Indiana officers on leave for chokehold use days after neck restraint ban
A pair of Indiana police officers are on administrative leave for using a chokehold on a man days after their department banned neck restraints.
In a joint statement, Anderson Mayor Thomas J. Broderick Jr. and Police Chief Jake Brown said they were “disturbed” by video of the arrest posted to social media and “will not tolerate the use of improper force.”
The arrest occurred two days after the mayor and police chief banned the use of chokeholds in the aftermath of the death of George Floyd at the hands of Minneapolis police.
Police departments around the world have moved to ban the dangerous neck restraints in recent weeks.
Broderick and Brown announced this week that officers Brandon Reynolds and Ashley Gravely were placed on paid leave. The move came after video emerged of the June 13 arrest of 21-year-old Spencer Nice in the city of Anderson, about 40 miles northeast of Indianapolis.
A video showing part of Nice’s arrest was posted on Facebook and Reynolds can be seen wrapping his right arm around the man’s neck and taking him to the ground. Gravely, his backup, handcuffed the man in the Facebook video.
Attempts to reach Reynolds and Gravely for comment were unsuccessful.

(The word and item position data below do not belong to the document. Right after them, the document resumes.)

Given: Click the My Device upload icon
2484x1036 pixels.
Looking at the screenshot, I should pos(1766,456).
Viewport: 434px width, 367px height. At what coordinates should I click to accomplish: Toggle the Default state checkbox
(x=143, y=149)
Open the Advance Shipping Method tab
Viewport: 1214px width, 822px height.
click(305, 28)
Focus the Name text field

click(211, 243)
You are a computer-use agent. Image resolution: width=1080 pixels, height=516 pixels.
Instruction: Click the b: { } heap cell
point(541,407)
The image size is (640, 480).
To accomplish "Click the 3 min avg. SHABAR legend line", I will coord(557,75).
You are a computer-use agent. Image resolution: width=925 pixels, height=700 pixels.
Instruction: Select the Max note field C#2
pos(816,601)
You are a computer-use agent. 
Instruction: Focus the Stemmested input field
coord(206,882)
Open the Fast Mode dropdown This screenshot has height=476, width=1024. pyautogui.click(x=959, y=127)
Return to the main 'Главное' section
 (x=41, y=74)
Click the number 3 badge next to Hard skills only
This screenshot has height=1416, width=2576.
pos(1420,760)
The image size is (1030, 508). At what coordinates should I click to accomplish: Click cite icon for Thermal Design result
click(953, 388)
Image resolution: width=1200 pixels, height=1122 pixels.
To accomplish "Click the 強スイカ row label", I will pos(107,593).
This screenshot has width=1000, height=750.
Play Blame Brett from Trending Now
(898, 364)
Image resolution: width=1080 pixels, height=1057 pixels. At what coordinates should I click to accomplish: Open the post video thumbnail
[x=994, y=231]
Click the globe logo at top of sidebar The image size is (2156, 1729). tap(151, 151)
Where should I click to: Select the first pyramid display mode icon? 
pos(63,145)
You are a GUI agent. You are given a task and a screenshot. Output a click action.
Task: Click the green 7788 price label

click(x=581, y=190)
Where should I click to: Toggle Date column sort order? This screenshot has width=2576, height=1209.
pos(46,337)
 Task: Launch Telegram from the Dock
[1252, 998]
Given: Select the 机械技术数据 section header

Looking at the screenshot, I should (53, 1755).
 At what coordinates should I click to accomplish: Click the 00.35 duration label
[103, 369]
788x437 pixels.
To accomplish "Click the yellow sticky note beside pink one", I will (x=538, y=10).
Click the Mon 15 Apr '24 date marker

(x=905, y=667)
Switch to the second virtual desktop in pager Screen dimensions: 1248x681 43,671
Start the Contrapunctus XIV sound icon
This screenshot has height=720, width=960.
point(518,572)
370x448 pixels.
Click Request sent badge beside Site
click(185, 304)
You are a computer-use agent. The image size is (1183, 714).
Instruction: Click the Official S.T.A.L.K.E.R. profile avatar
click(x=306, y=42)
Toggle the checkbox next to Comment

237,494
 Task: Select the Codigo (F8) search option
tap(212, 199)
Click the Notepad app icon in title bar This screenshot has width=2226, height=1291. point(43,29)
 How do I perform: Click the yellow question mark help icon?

“While we want to fairly review all of the evidence we are disturbed by what is shown in the video,” the statement said. “We will promptly act in such cases and take appropriate action for any such violations.”
The officers will remain on leave pending an investigation.
Reynolds had responded “to the sound of what he believed to be gunshots” on the evening of June 13, the statement said.
A court affidavit said Reynolds saw Nice allegedly throw “an unknown black object high in the air” against the side of a factory. Reynolds said Nice allegedly resisted an order to put his hands behind his back.
The affidavit said the officer placed his right hand around the man’s “upper torso area in order to perform a balance displacement takedown so that we could as safely as possible de-escalate the encounter.”
Nice was charged with a misdemeanor count of resisting law enforcement, according to the affidavit.
Results of the investigation will be turned over to the Board of Public Safety and Brown “will seek any appropriate disciplinary action,” according to the statement from the mayor and police chief.
On June 11, Broderick and Brown announced the department was banning the use of chokeholds, saying the officers involved in Floyd’s death “violated the fundamental rights and principles that all fair minded and just Americans stand for.”